● **To do**
1/ According to the review of Bertilsson's book below, in what year did she originally write her doctoral dissertation?
2/ Continue the review of Bertilsson's book on Peirce with new text that follows on from its final sentence.

● **Passage to read**
======
Thora Margareta Bertilsson's book is an extended edition of her doctoral dissertation originally written in 1978, with a new foreword and preface and one new chapter. The thematic link between her original text and the new texts in the book is Charles Peirce's Theory of Inquiry. [End Page 528] Yet, whereas the original text focuses on the relevance of Peirce's theory for the social study of science, the new contribution also focuses on Peirce's relevance for sociology and social theory more generally. This shift of focus may partly be seen in the light of recent developments in the fields to which Bertilsson applies Peirce, but it is also due to recognition on her part that Peirce's relevance may extend to new areas of sociological interest.

In the original text of the late 70s the author applies Peirce's Theory of Inquiry to "a social reconstruction of science theory" (p. 29). Peirce's relevance is seen as that of a mediator between two then prominent positions: Popper's critical rationalism and the psychology/sociology of research of Kuhn (p. 31). Such mediation, however, is enabled by a further qualification of Kuhn's position in terms of his "turning to the pragmatics of speech and everyday vocabulary underlying also the production of scientific knowledge" (p. 51), whereas Popper emphasises "the critical and argumentative dimension of speech" (p. 52). Framed in such hermeneutic-pragmatic terms the scene is set for a Peircean mediation supported by Karl-Otto Apel's interpretation of Peirce (p. 55).
======
● **Data section**

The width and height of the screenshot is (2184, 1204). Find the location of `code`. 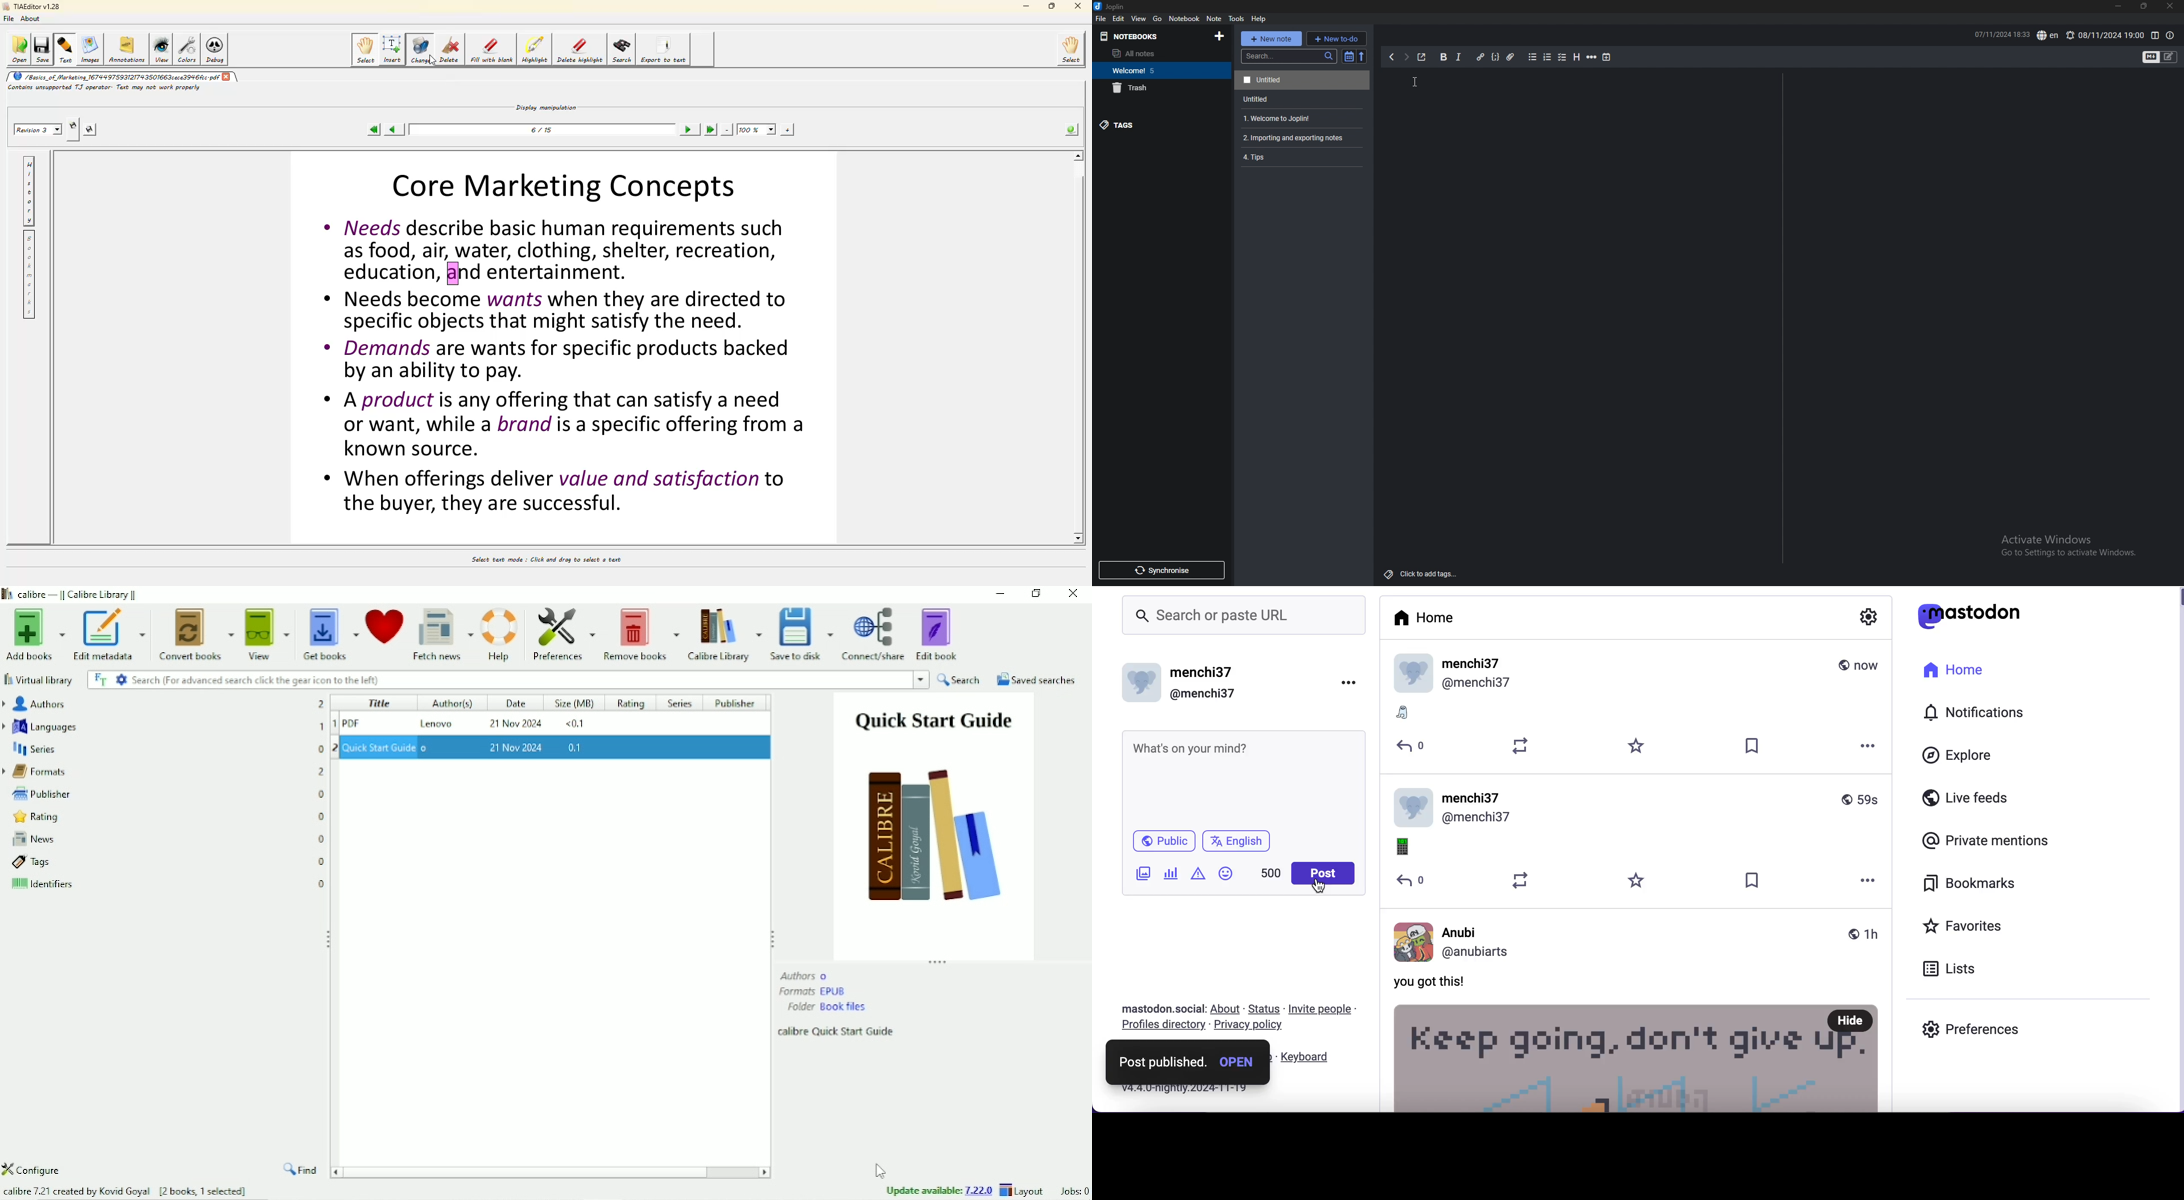

code is located at coordinates (1495, 57).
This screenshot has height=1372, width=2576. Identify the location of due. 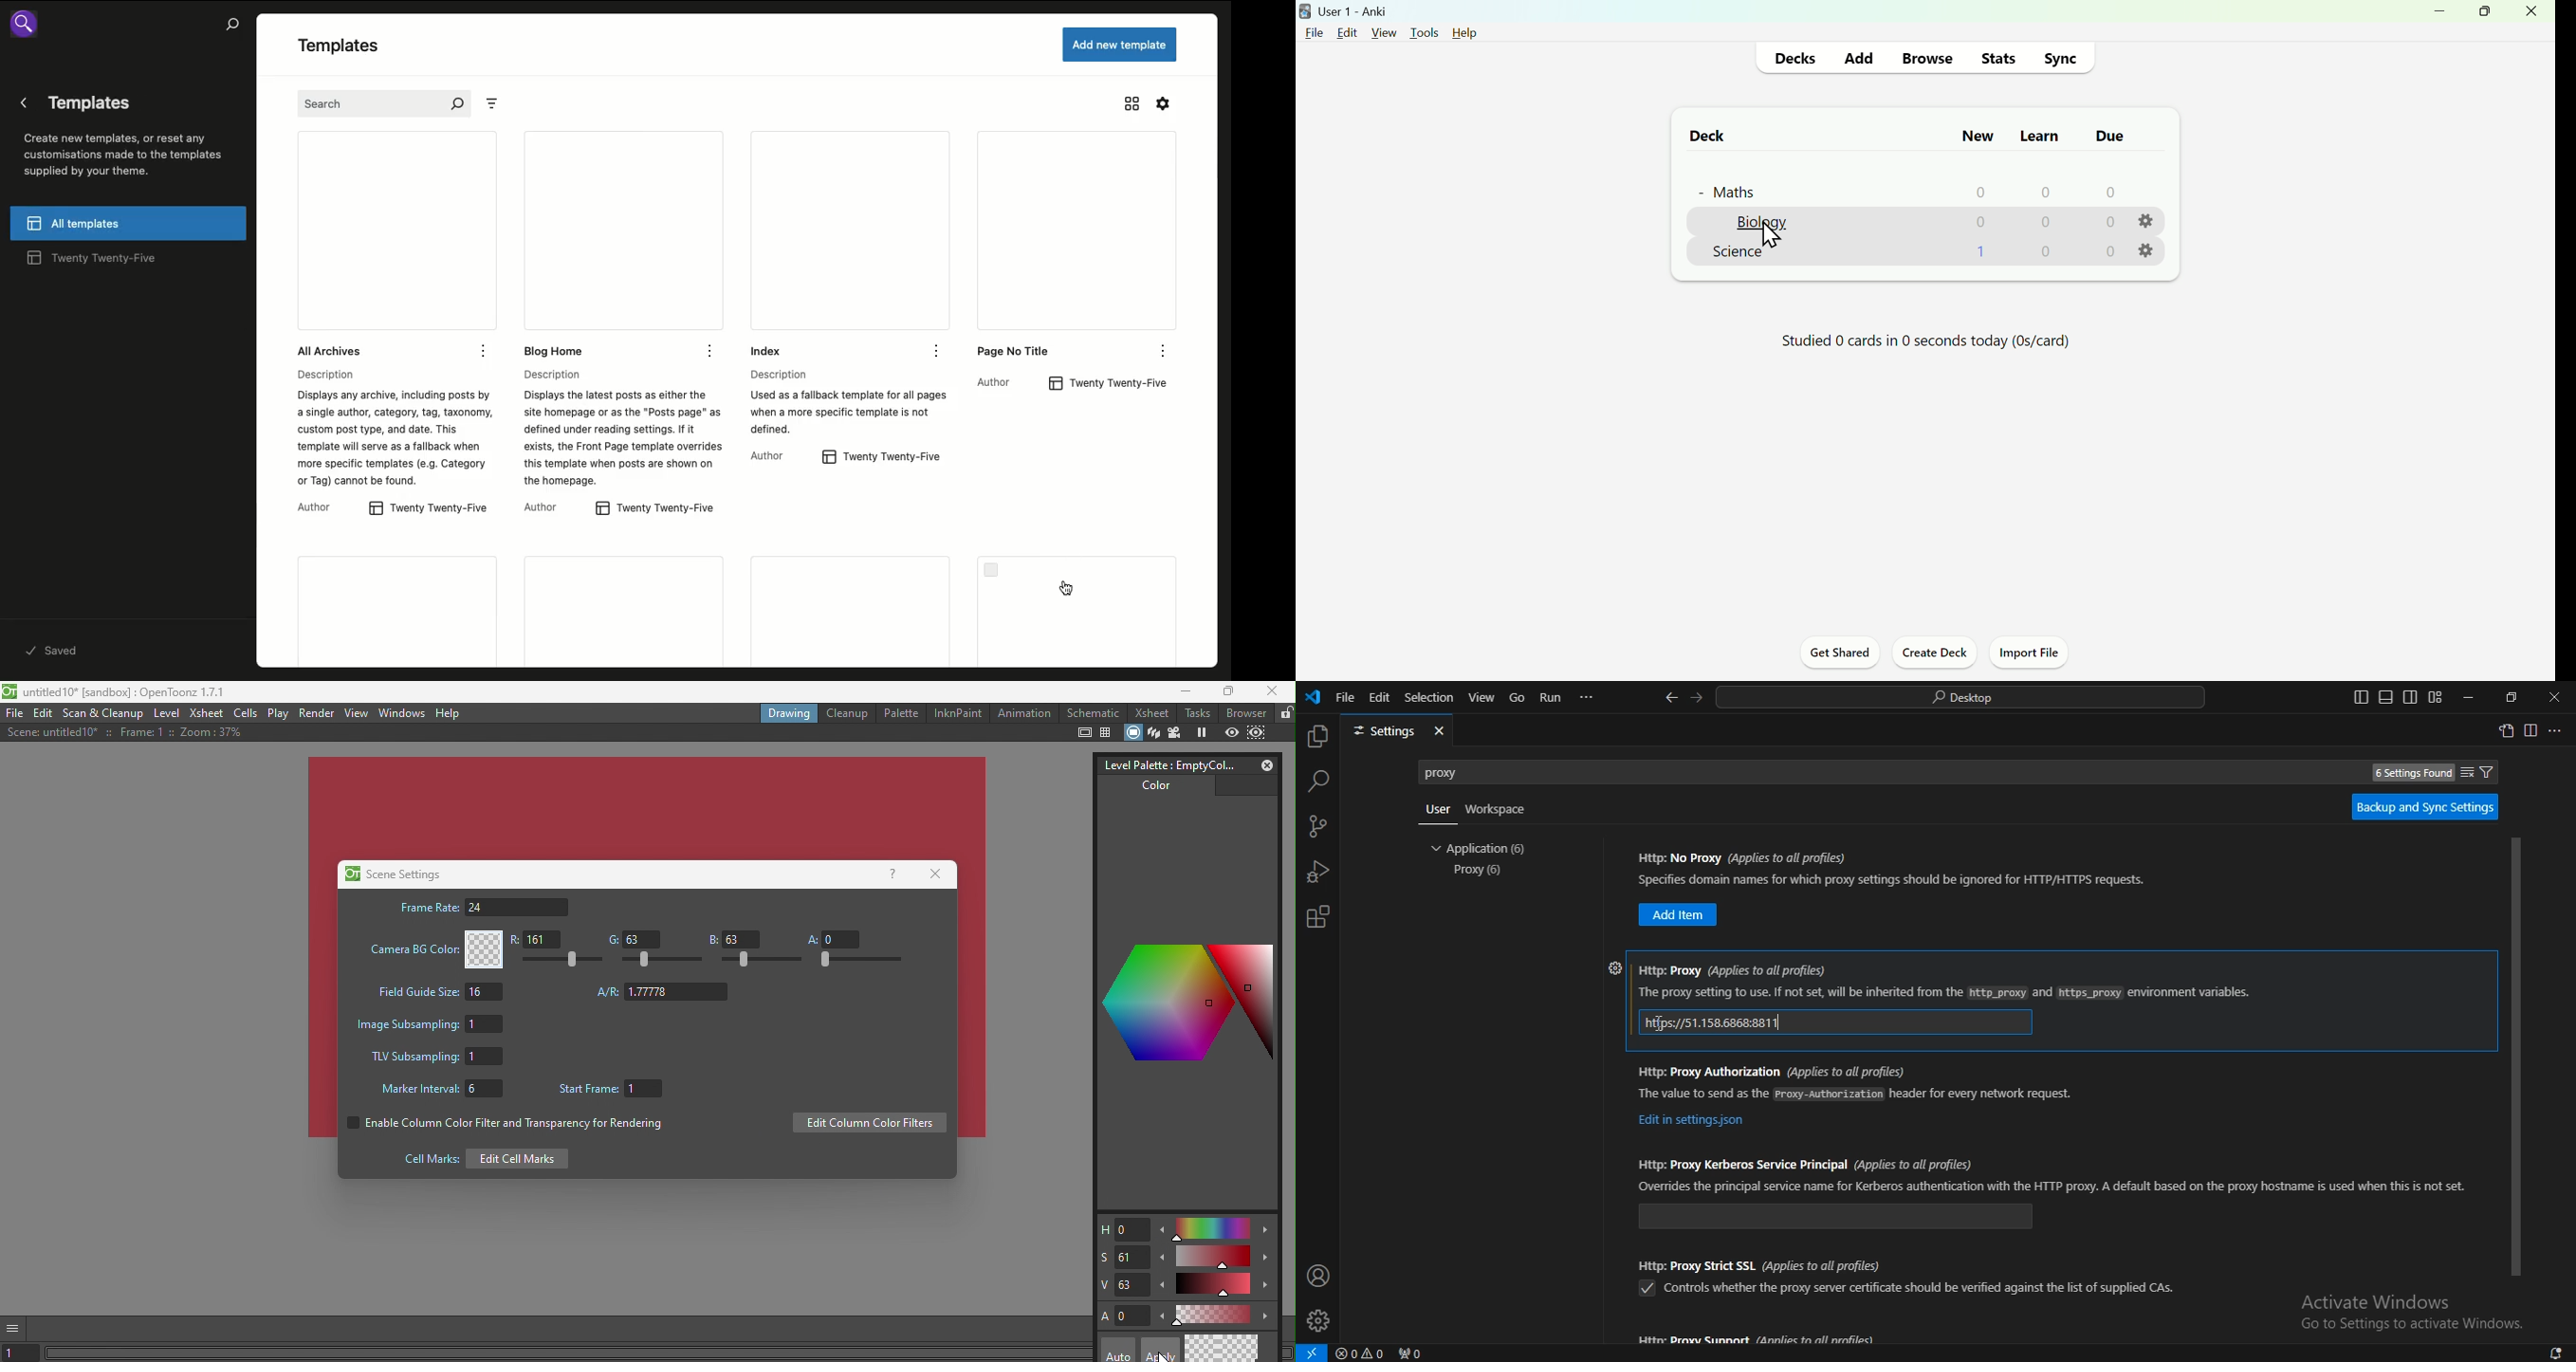
(2110, 136).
======
● **Responses**
1/ 1978

2/
What makes Peirce suited to mediate between Kuhn and Popper is that he stresses the social nature and origin of scientific knowledge as well as its normative structure. Within Peirce's categorial and semiotic framework the category thirdness "stands for norms governing conduct without which a society is impossible" (p. 78), but it also stands for "the network of norms characteristic of scientific conduct" (id). Peirce thus provides "a normative theory" which sees "science as the conduct of inquiry", and which is distinct from the sociology of knowledge of the 70s (p. 82). Through the inspiration found in Apel's interpretation, however, the mediation tilts more towards a strong normative and Kantian account of scientific inquiry than towards a hermeneutical approach as initiated by Kuhn. Hence, Peirce's thirdness is specified in terms of counterfactuals the meaning of which involves a future, ideal community of inquirers and which affect "in the long run the emergence of a unitary community interpretation" (p. 120). Further, even if Bertilsson's Peirce does construe the individual inquirer as guided by and accountable to norms insofar as he "makes himself socially and morally responsible to a larger community of science . . . by asserting an event to have happened or its 'would-be-ness'" (p. 121), she finds a serious conceptual deficit in Peirce's account of moral and epistemic agency. In her words, "Peirce lacks the notion of an individual with a possible implication that individuals are but interchangeable links in a self-compelled community-game" (p. 150). Moving now to the new parts of her book, however, Bertilsson provides interpretations in terms of which such alleged deficit, as well as the alleged drift away from a hermeneutic orientation, is given a second thought. [End Page 529]

In drawing upon more recent interpretations focussing on the late Peirce's outlines of a speculative grammar Bertilsson now correctly takes Peirce to have anticipated and "struggled with the basics of speech act theory" (p. 197). She thus finds reason not only to correct the Peirce-interpretations of Habermas and Apel (resting as they do on limited and selective textual material), but to highlight Peirce's semiotic account of linguistic agency and make it relevant for contemporary philosophy of science as well as for social theory. As Bertilsson makes clear, Peirce's later works provide reflections on prescientific and practical conditions not only for natural science (as Habermas would have it in Erkenntnis und Interesse) but for the human and social sciences as...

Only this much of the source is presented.